The fall in earnings could reinforce management's demand for a two-year pay freeze for the 103,000 workers at VW's six western German plants when the company meets with union negotiators on Thursday for a fifth round of crucial wage talks.
VW said its ForMotion efficiency program was on track to deliver well over 1 billion euros in savings, after pitching in more than 850 million in the first three quarters.
The group's finance chief Hans Dieter Poetsch told analysts during a conference call, however, that about a third of some 4 billion euros in targeted ForMotion savings in 2004 and 2005 might have to be passed on to the customer in the form of cheaper prices.
Net cash flow at VW's automotive division improved to a positive 1.08 billion euros by the end of the first nine months, and Poetsch expected this to remain positive for this year and next. This will be helped by VW's aim to keep its capital expenditure at below 7 percent of sales in the medium term after a ratio of 6.4 percent in the first nine months.
"The cash flows are probably the most surprising positive of this quarter," said John Lawson, equity analyst at Citigroup.
Analysts said the report would also relieve bondholders.
"This (improvement) shows the success of the ForMotion program in the automotive cash flow statement and automotive balance sheet and the commitment of the company to keep its A- rating," HVB credit analyst Sven Kreitmair told clients.
CHINA PROFITS TUMBLE
Losses in North America continued to mount but not as much as feared -- to 614 million euros in the nine months from 503 million in the first half.
Poetsch attributed this to one-off causes that wouldn't continue in the near term, reiterating that VW would not only post an operating loss in North America of around 1 billion euros this year, but it would also be difficult to break even there in 2005 due to the continued weakness of the dollar.
Lower deliveries and currency headwinds meant the contribution of its Chinese joint ventures to nine-month profits fell to 268 million euros from 466 million in the year earlier.

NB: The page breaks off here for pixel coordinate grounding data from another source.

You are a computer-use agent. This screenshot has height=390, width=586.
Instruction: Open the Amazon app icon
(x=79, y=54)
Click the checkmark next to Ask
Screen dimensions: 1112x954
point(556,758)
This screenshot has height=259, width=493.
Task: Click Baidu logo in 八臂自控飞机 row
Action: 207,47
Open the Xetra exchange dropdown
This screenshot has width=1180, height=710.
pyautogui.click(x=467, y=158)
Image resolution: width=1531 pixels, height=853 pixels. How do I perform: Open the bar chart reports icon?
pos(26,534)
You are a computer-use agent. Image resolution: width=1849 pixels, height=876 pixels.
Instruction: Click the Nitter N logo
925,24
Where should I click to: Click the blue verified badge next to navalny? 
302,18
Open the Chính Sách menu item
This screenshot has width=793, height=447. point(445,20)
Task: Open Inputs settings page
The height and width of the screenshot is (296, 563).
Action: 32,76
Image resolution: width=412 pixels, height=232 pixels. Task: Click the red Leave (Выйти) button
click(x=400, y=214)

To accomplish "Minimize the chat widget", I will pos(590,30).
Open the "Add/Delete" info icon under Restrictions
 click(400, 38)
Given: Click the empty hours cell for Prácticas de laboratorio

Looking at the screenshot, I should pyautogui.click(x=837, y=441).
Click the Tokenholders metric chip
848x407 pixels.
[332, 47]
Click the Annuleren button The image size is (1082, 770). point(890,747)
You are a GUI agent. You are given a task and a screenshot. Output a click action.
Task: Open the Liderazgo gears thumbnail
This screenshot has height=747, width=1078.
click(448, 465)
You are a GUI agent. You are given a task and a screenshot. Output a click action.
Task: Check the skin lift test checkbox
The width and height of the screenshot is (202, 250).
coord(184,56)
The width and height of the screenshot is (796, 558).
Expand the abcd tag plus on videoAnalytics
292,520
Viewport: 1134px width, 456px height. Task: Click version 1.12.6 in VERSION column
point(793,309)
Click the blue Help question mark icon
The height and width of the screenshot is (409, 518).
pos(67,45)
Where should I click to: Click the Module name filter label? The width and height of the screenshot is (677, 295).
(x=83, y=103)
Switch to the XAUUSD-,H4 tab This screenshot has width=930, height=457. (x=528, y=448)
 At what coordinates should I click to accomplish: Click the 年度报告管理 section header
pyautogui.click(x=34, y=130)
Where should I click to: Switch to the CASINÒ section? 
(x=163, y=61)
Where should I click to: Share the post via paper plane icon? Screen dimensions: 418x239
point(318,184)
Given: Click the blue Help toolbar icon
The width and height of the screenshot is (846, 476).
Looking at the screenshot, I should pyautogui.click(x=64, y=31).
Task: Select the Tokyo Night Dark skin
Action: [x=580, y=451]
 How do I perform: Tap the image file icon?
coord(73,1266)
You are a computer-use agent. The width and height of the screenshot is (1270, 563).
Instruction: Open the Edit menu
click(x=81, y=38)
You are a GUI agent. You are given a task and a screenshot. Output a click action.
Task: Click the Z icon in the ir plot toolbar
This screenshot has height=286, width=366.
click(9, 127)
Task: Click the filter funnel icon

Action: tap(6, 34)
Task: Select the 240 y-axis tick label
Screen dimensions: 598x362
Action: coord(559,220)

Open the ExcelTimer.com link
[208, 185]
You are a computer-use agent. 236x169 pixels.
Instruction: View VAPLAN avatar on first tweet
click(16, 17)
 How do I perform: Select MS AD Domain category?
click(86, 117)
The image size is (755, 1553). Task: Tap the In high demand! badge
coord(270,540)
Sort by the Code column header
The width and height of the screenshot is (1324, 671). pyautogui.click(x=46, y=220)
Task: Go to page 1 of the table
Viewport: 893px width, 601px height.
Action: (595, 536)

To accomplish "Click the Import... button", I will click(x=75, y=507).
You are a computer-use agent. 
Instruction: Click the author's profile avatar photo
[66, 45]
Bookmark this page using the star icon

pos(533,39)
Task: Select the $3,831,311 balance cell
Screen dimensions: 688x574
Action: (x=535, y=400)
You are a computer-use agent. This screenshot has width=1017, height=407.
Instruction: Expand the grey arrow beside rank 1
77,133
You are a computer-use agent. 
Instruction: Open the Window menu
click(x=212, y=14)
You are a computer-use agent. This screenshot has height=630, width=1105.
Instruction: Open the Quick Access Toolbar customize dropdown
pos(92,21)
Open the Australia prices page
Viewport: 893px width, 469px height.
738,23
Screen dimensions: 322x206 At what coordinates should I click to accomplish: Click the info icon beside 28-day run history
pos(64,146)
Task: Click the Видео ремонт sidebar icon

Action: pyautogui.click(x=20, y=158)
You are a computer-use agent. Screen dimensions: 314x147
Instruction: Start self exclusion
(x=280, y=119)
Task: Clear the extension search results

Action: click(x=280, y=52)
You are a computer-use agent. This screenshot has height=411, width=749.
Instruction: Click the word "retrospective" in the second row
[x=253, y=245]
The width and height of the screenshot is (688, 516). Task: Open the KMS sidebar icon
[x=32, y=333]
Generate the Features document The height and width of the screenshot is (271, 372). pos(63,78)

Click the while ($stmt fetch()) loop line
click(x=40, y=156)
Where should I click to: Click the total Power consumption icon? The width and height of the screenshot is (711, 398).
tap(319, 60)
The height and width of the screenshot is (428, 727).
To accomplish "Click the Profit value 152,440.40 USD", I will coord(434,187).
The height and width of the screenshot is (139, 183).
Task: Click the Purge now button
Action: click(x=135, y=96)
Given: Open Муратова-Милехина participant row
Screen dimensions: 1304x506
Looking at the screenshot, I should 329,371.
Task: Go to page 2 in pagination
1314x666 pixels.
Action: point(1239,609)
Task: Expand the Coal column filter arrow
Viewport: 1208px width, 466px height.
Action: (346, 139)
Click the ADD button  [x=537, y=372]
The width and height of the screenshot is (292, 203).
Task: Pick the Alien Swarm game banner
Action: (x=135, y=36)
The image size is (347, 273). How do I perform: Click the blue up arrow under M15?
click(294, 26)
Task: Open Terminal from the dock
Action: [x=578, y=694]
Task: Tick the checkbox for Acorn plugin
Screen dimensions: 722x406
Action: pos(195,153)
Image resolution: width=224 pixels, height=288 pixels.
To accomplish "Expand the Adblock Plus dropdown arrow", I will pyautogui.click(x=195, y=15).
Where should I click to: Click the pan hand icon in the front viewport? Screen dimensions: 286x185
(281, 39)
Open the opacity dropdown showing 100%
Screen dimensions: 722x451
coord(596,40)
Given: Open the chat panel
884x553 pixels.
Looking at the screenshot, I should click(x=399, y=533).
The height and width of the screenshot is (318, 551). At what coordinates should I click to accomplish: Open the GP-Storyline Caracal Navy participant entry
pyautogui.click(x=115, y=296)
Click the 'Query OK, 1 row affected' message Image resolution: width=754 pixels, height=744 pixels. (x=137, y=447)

The VW brand group, which includes Skoda, Bentley and Bugatti cars, swung to a nine-month loss of 47 million from a profit of 388 million in the previous year due entirely to a deterioration at its core VW brand.
Outside the VW brand group, Volkswagen's Audi brand group also owns Seat and Lamborghini. Its struggling commercial vehicles division widened its nine-month loss by only 7 million to 159 million euros from a year earlier.
Third-quarter group revenues rose 0.8 percent to over 21.4 billion euros, while deliveries to customers slid 0.6 percent to 1.23 million vehicles, due entirely to a drop in its domestic German market. VW expects a slight rise in deliveries this year.
While Volkswagen is threatening its German workers with job losses should they fail to agree on a labor cost-cutting package, mass-market rivals in France are zooming ahead thanks in part to a lack of exposure to the U.S. market.
Far from cutting jobs, Renault plans to add 10,000 new employees next year -- half of them in France. Renault on Wednesday reported better than expected third-quarter revenues, and reaffirmed a strong profit margin goal.
Yet investors have valued Volkswagen at a premium to its European peers, underpinned by the market's belief in resurgent profits next year due to key product renewals and cost savings.
Even though the VW stock has been the worst performer in the European auto index this year, it is still trading at a higher multiple, 9.8 times estimated 2005 earnings, surpassed by only luxury carmaker Porsche, according to Reuters data.